Face Detection & Tracking Service
Replaced AWS Rekognition with a custom face indexing service. 97.5% cost reduction. Live at JioHotstar and SunTV.
Problem
Tessact’s face detection pipeline ran on AWS Rekognition at $6 per hour of processed video. For a media intelligence platform processing hundreds of hours of broadcast content for clients like JioHotstar and SunTV, the bill was unsustainable.
The goal: replace Rekognition with a custom service that matched or exceeded accuracy at a fraction of the cost.
Approach
- Model selection — Evaluated several open-source face recognition models. Selected InsightFace’s ArcFace model for its accuracy on broadcast video (partial occlusion, varied lighting, non-frontal faces).
- Custom vector indexing — Built a face index using vector similarity search. ArcFace embeddings are stored per-identity; incoming frames are matched against the index using cosine similarity with a configurable threshold.
- Dockerised service — Packaged as a Docker container with a FastAPI interface matching Rekognition’s API surface — a drop-in swap for the existing pipeline.

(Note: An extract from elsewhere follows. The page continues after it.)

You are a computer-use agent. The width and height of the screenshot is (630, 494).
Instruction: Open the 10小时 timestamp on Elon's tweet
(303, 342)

- In-place deployment — Deployed to GCP Cloud Run. Swapped in without changes to upstream or downstream services.
Tech Stack
- ML: InsightFace (ArcFace model), custom vector index
- Backend: Python, FastAPI, NumPy
- Infrastructure: Docker, GCP Cloud Run
- Storage: PostgreSQL (face index metadata)
Results
- $6/hr → $0.15/hr — 97.5% cost reduction
- Saves $2,500/month in AWS spend
- Runs in production for JioHotstar and SunTV
- Accuracy on par with or better than Rekognition for broadcast video
What I learned
Rekognition charges per hour of video processed. A self-hosted model costs what the instance costs, regardless of throughput. We hit break-even in the first week of real traffic.
The vector index held up well as the face database grew — ArcFace embeddings are stable. The tricky part was threshold tuning. Broadcast video is harder than photos: partial occlusion, motion blur, non-frontal faces. Getting the false positive / miss tradeoff right took a few calibration passes on actual content from the clients.